++++ Data ++++

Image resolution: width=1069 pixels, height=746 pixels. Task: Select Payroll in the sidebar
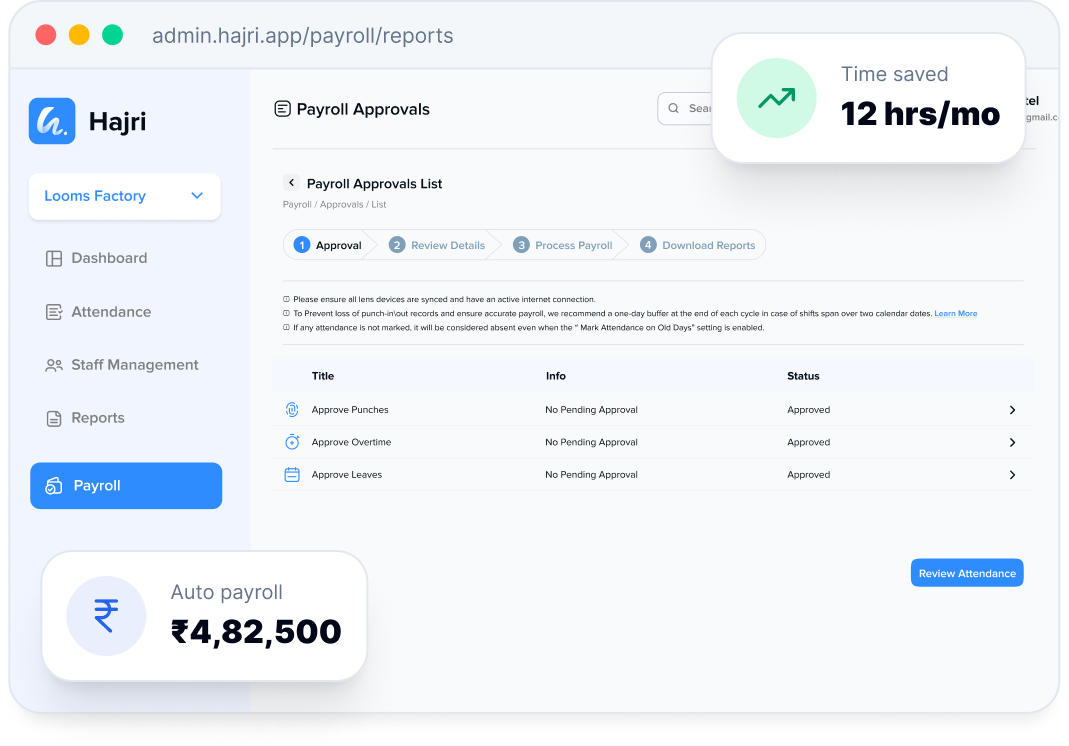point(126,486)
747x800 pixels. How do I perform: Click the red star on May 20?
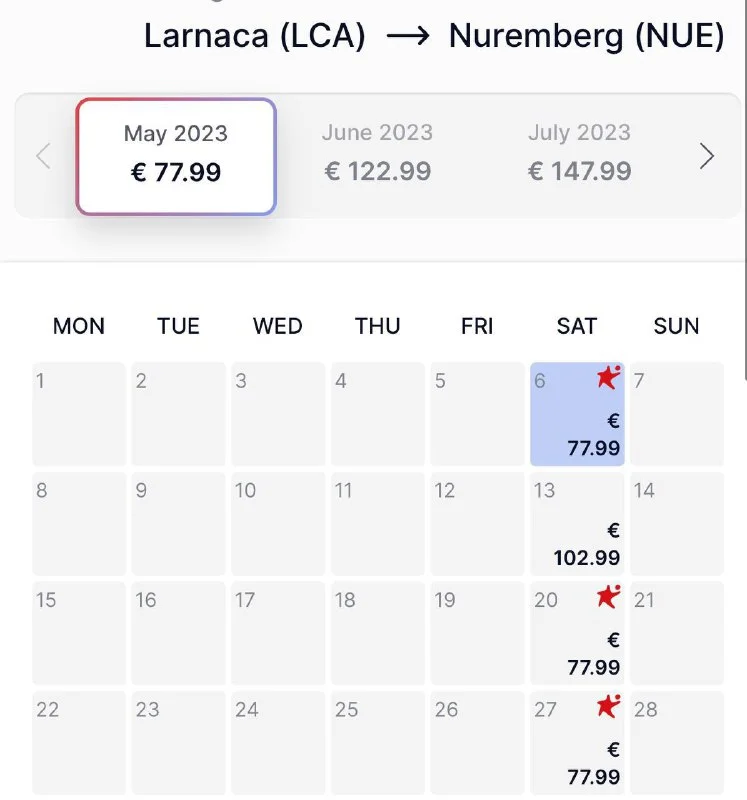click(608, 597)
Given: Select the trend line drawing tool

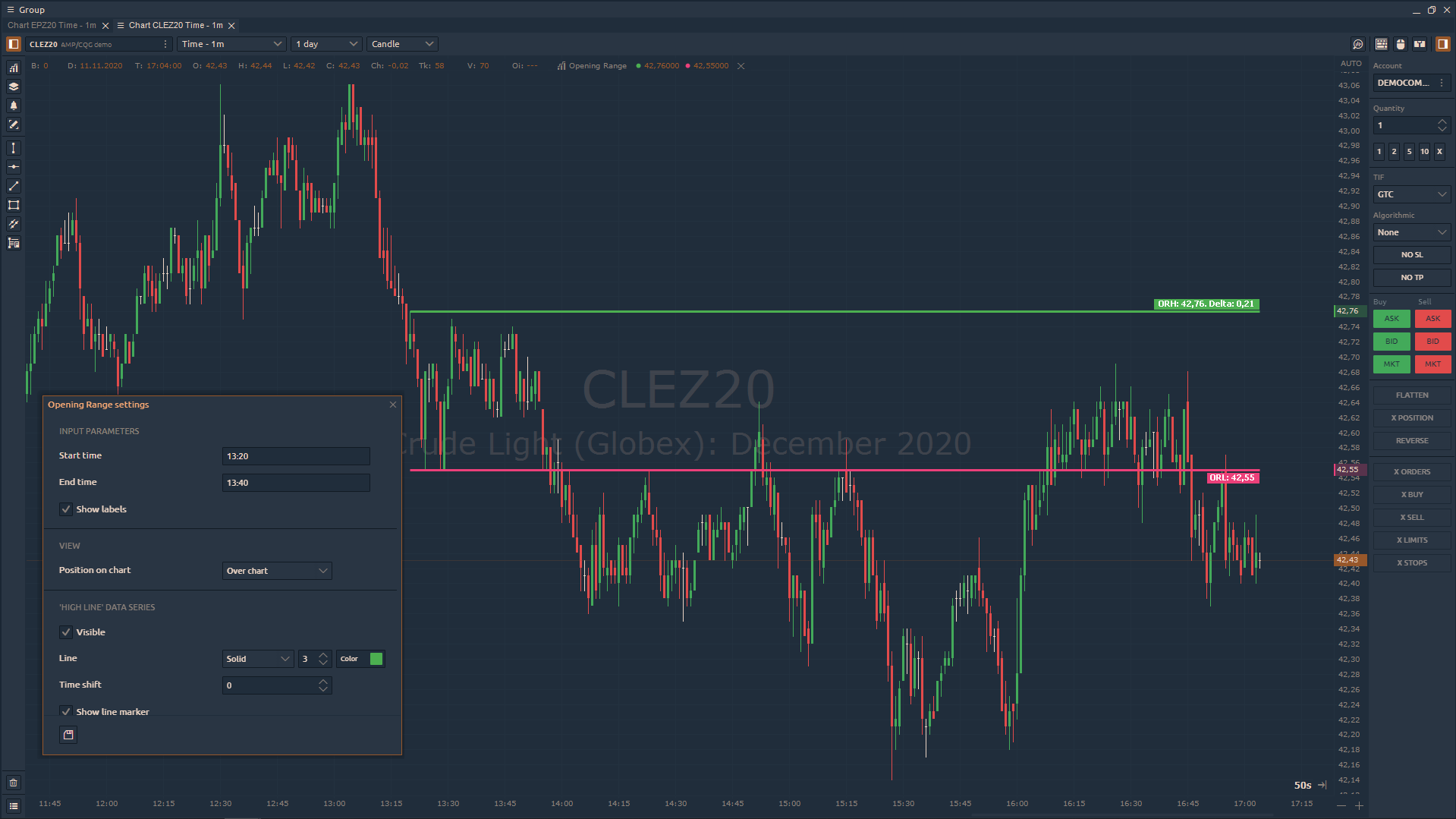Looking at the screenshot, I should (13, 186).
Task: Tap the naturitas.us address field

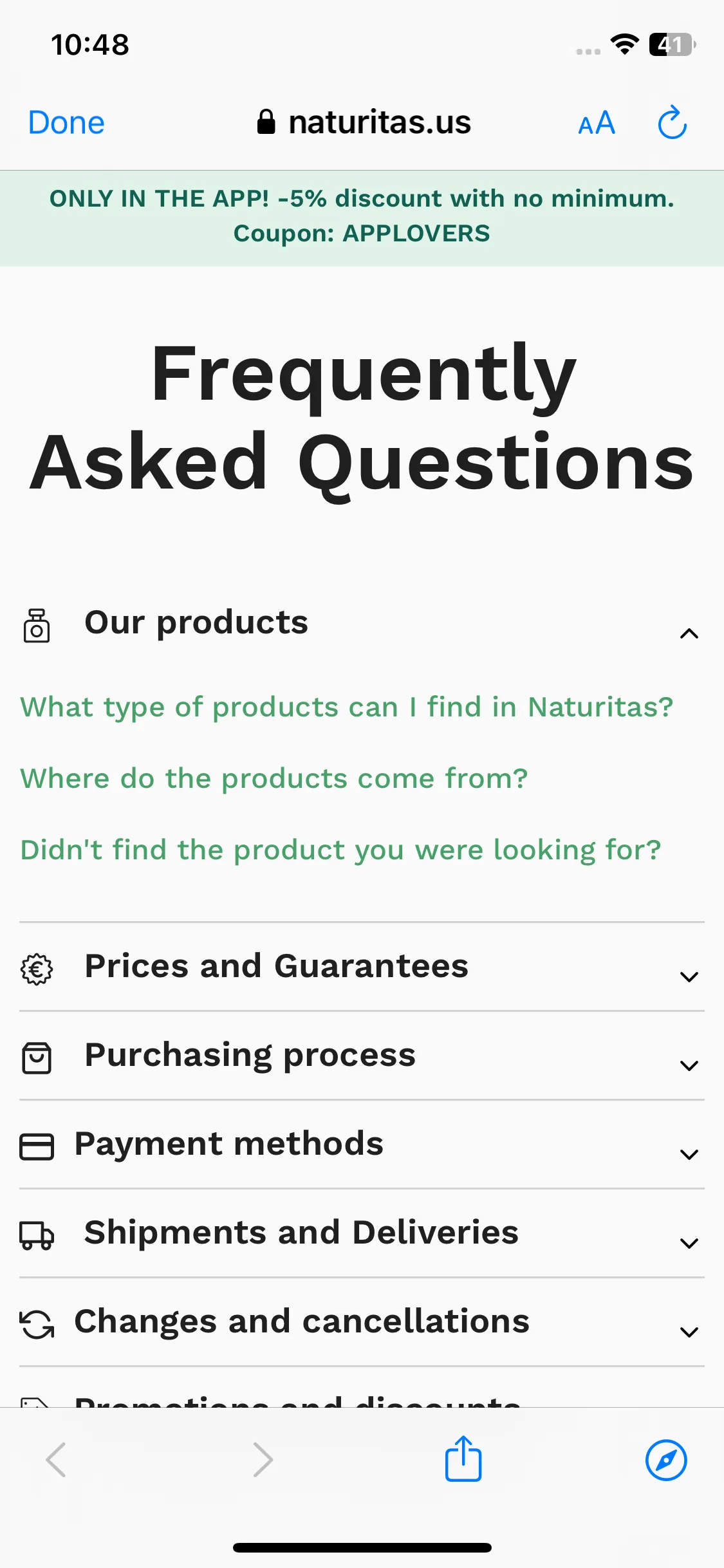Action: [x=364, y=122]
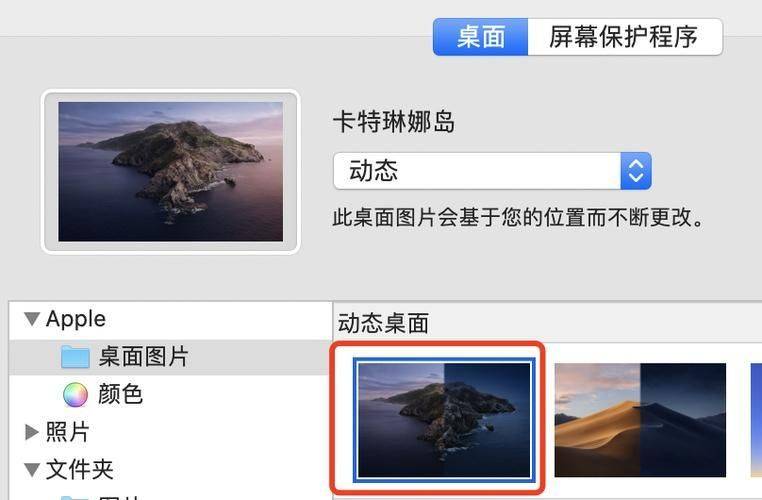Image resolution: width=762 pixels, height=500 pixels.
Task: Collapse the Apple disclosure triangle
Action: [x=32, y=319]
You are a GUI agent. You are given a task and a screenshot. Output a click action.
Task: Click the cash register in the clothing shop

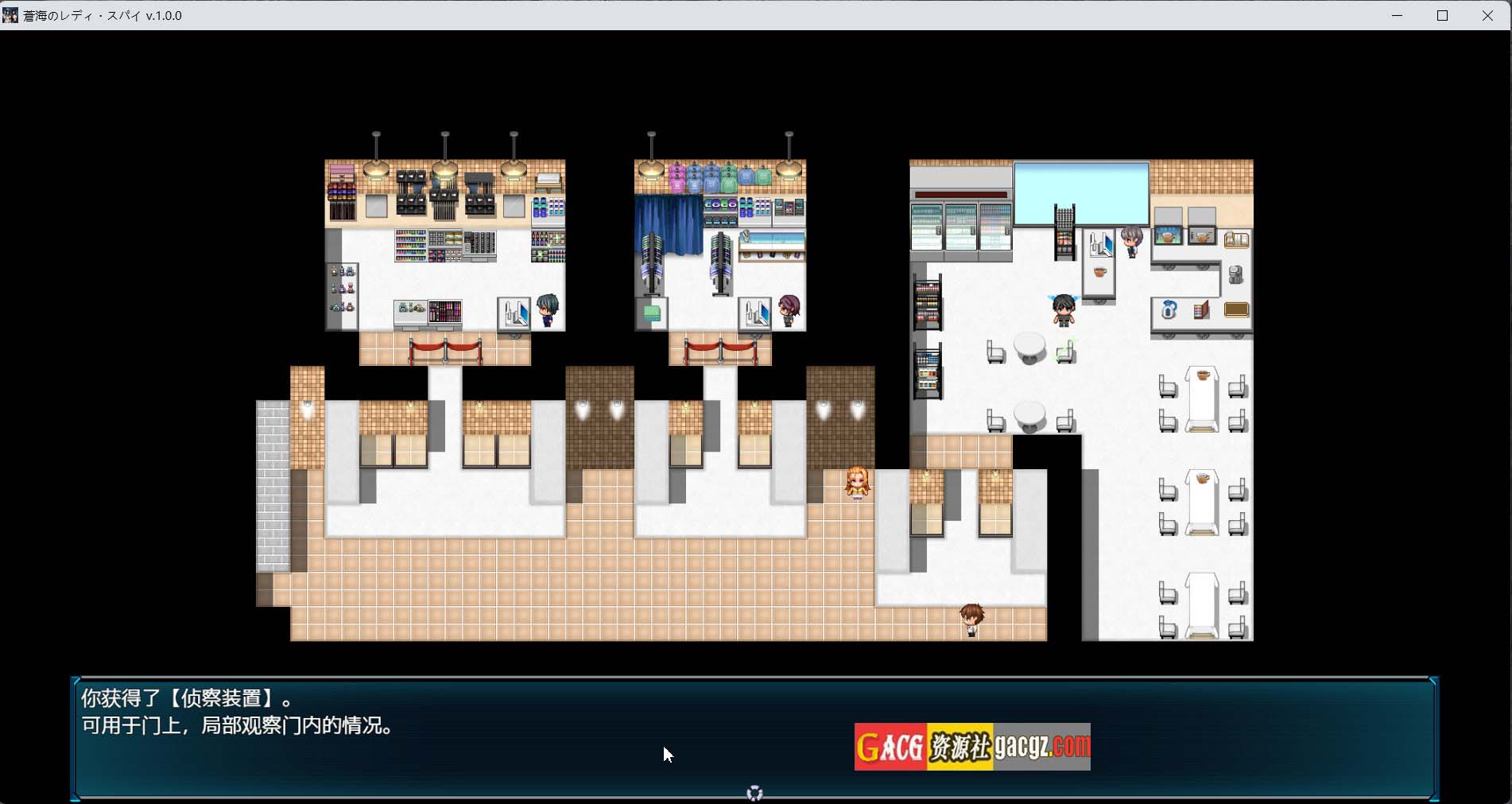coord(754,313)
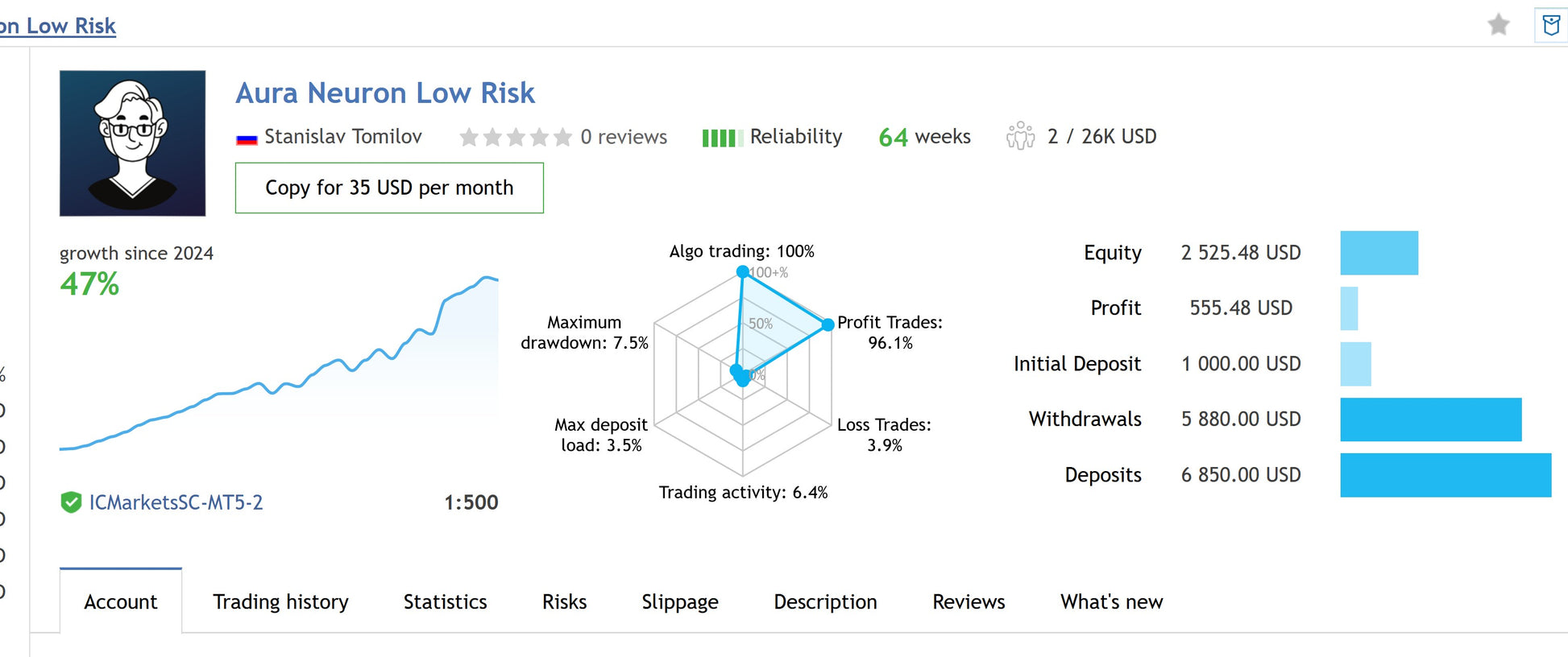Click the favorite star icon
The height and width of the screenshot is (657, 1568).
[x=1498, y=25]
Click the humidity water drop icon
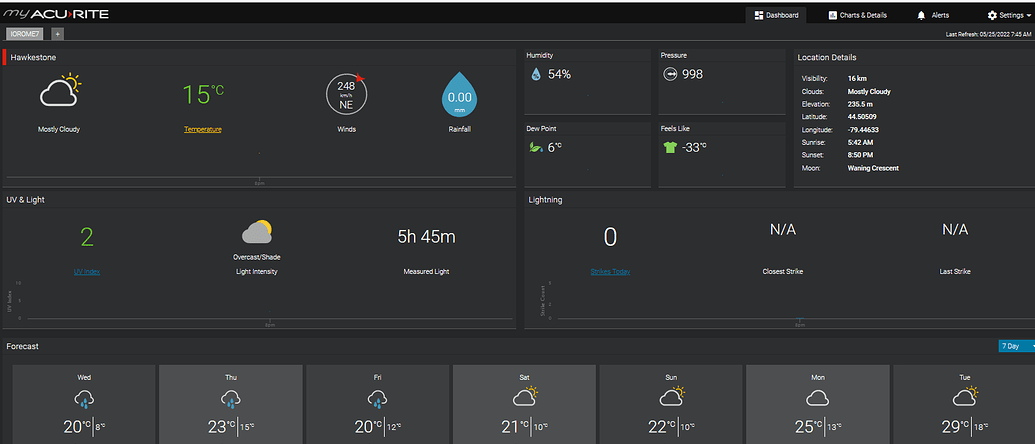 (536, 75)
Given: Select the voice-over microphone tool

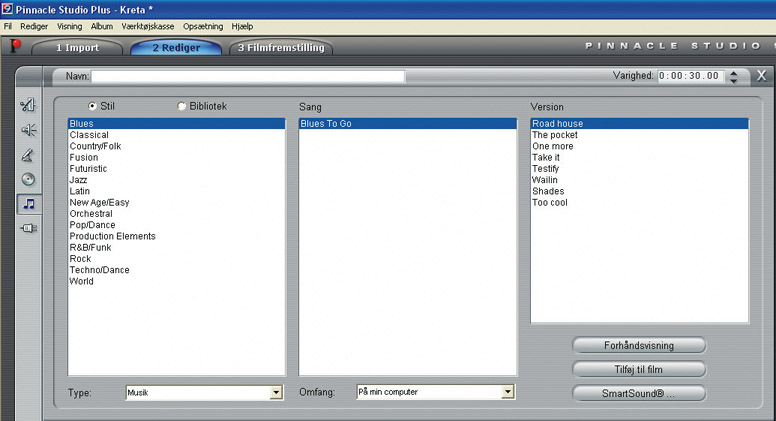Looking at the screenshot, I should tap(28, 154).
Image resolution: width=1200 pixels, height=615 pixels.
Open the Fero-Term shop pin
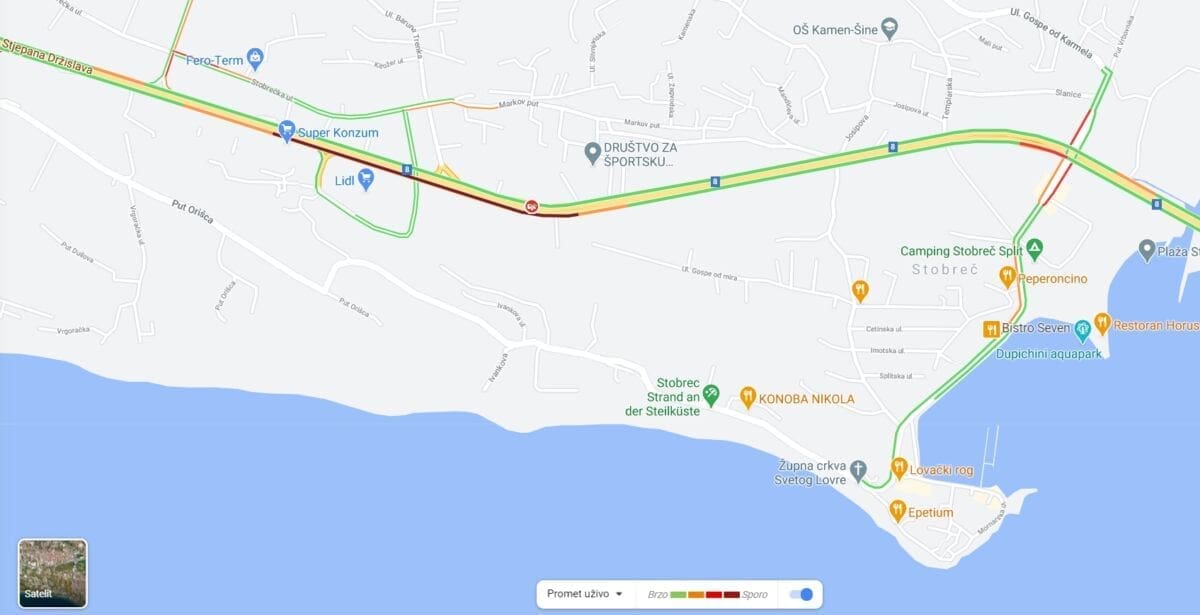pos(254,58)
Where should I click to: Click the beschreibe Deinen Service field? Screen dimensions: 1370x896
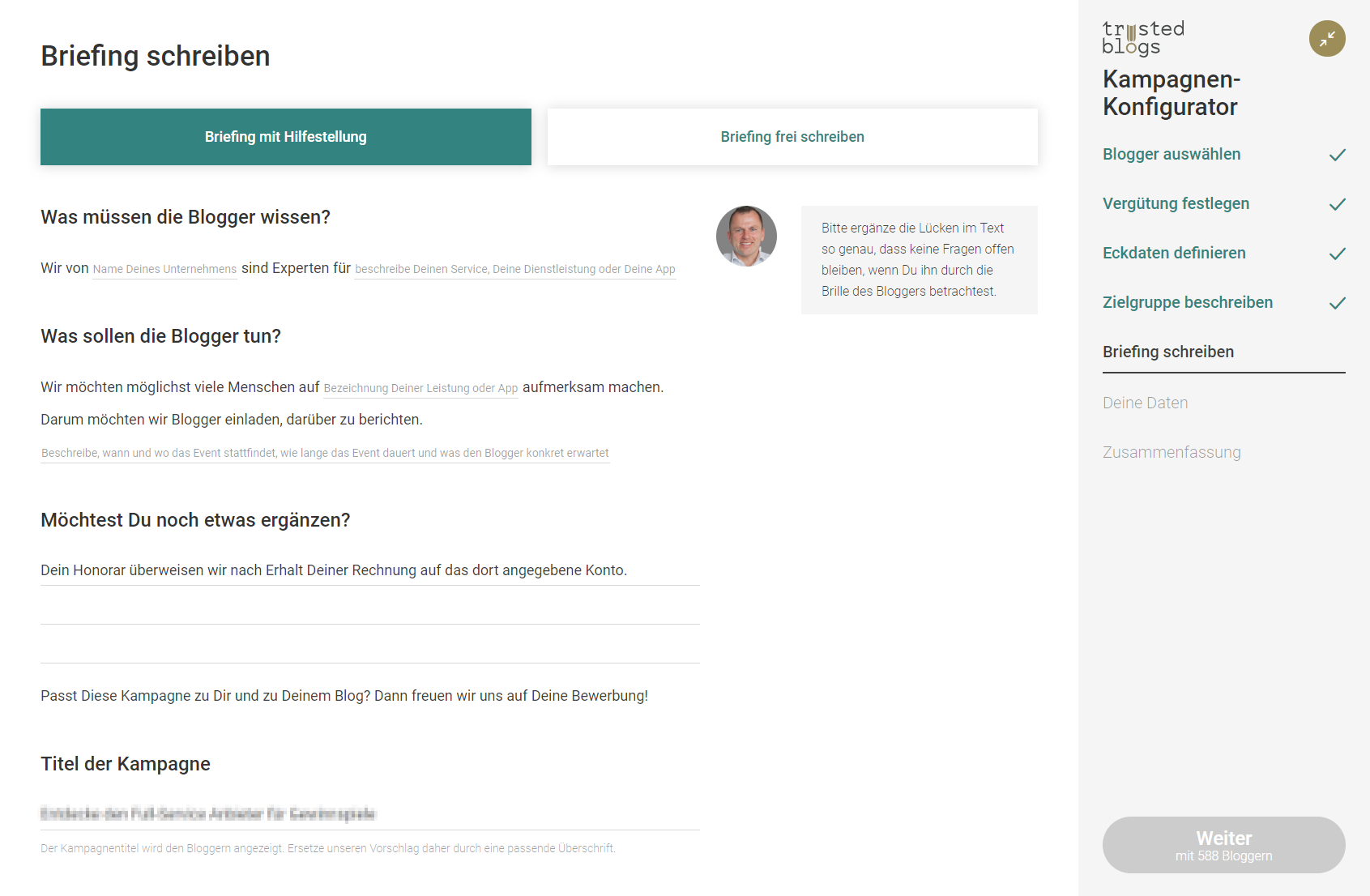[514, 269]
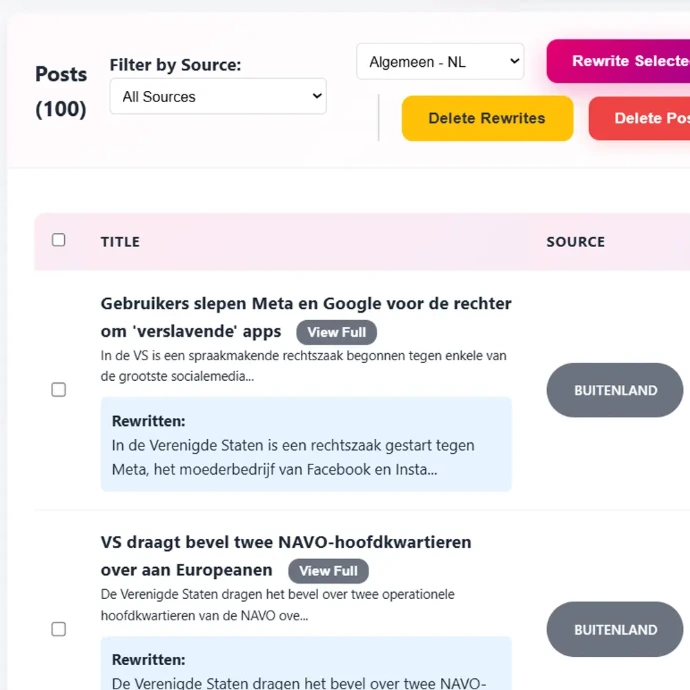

++++

How to complete this task | Each line of the data above is to be output exactly; the pictures are not to appear.

Task response |
Image resolution: width=1069 pixels, height=746 pixels. Task: Select Payroll in the sidebar
point(126,486)
747x800 pixels. How do I perform: Click the red star on May 20?
click(608, 597)
Given: Select the trend line drawing tool

Looking at the screenshot, I should (13, 186).
Task: Tap the naturitas.us address field

Action: [x=364, y=122]
Image resolution: width=762 pixels, height=500 pixels.
Task: Collapse the Apple disclosure triangle
Action: [x=32, y=319]
You are a GUI agent. You are given a task and a screenshot. Output a click action.
Task: Click the cash register in the clothing shop

coord(754,313)
Click the favorite star icon
The height and width of the screenshot is (657, 1568).
[x=1498, y=25]
Click the humidity water drop icon
 (536, 75)
Given: Select the voice-over microphone tool

Looking at the screenshot, I should tap(28, 154).
Image resolution: width=1200 pixels, height=615 pixels.
Open the Fero-Term shop pin
pos(254,58)
Where should I click to: Click the beschreibe Deinen Service field? Screen dimensions: 1370x896
[514, 269]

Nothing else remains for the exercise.